**Excerpted records:**
--------------------
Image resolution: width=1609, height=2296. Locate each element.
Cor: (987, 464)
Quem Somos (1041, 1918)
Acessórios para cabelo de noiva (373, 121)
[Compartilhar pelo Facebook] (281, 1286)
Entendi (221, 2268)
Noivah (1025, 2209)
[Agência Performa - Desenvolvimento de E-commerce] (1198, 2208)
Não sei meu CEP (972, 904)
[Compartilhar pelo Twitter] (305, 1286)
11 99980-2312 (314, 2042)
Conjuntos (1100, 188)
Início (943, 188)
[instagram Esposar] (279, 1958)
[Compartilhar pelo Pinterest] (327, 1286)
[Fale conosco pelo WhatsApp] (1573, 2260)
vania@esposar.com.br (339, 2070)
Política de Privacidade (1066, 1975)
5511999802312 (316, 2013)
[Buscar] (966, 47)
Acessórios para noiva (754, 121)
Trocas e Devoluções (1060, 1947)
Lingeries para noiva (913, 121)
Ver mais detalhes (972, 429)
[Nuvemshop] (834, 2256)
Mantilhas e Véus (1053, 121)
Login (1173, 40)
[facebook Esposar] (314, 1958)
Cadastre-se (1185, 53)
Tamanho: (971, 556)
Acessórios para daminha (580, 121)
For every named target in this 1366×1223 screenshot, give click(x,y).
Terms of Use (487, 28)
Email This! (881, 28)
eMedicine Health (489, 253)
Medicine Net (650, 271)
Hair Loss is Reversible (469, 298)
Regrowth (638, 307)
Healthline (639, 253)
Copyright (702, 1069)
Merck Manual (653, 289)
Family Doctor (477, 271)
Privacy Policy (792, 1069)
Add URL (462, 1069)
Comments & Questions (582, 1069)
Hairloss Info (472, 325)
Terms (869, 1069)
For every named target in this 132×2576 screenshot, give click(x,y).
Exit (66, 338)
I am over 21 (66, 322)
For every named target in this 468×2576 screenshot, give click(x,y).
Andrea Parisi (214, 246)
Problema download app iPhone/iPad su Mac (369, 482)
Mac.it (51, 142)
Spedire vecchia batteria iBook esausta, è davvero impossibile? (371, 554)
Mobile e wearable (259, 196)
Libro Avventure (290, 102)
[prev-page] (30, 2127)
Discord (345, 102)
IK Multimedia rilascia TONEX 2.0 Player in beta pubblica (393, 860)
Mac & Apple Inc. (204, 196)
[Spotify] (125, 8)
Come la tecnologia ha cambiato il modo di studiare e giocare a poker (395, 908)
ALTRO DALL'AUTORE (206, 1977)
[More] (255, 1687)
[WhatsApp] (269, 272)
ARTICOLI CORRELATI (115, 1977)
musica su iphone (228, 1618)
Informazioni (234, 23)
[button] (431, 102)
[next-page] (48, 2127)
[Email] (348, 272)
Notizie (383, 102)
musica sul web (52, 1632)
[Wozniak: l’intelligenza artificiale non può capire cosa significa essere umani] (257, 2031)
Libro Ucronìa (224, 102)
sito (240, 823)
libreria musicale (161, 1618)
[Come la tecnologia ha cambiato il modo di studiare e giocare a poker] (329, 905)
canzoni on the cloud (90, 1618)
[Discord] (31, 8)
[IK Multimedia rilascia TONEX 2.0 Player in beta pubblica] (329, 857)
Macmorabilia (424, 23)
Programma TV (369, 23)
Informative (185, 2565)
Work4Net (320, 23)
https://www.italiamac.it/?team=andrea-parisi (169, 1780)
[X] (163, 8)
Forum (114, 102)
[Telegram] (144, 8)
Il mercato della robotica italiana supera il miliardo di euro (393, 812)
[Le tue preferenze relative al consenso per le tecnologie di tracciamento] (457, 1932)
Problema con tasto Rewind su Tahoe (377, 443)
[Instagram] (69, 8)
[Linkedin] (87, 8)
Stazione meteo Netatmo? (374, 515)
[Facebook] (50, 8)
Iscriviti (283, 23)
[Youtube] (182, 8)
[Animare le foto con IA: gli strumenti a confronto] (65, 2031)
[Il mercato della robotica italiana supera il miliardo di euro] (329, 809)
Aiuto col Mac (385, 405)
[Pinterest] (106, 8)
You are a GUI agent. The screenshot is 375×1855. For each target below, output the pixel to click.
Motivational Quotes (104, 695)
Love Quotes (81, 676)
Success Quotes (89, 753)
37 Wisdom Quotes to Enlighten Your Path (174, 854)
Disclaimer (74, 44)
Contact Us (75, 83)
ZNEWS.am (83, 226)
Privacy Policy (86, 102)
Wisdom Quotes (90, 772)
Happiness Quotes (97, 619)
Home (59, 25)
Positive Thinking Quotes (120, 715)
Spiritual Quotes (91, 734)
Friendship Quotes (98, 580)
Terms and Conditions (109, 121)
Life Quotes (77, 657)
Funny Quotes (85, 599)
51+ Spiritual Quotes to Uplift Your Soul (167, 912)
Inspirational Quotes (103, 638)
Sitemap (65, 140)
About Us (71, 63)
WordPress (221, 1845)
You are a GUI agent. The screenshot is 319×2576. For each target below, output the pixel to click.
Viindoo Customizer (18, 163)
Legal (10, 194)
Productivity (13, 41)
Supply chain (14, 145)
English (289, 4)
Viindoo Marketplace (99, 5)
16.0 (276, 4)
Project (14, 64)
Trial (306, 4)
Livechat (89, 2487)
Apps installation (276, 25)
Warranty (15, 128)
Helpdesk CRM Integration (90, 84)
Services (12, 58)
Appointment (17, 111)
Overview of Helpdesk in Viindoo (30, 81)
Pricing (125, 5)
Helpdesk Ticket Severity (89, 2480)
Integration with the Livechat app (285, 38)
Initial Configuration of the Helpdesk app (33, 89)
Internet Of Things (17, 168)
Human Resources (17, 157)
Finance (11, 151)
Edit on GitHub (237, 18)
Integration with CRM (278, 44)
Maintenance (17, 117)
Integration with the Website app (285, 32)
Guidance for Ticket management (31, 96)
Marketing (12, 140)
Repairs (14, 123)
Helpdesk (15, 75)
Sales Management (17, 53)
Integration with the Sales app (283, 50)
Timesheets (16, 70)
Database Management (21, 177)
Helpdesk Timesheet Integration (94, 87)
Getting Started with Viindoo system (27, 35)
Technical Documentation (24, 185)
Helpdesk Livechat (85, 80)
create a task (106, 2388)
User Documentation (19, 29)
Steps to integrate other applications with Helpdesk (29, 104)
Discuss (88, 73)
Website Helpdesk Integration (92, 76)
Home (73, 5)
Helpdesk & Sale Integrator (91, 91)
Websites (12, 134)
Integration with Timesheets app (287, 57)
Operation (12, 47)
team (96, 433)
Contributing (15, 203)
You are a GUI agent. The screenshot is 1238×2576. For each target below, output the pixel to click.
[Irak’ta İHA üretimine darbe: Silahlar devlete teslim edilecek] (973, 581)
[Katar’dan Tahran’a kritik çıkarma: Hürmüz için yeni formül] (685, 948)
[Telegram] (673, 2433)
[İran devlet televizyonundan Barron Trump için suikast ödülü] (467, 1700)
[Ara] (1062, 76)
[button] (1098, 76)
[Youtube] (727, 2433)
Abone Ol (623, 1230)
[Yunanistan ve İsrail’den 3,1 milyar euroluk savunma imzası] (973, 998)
--------------------
**What you need to do:** In the entries above, identify every line with the word "robotica". Copy those lines.

**Exercise response:**
Il mercato della robotica italiana supera il miliardo di euro (393, 812)
[Il mercato della robotica italiana supera il miliardo di euro] (329, 809)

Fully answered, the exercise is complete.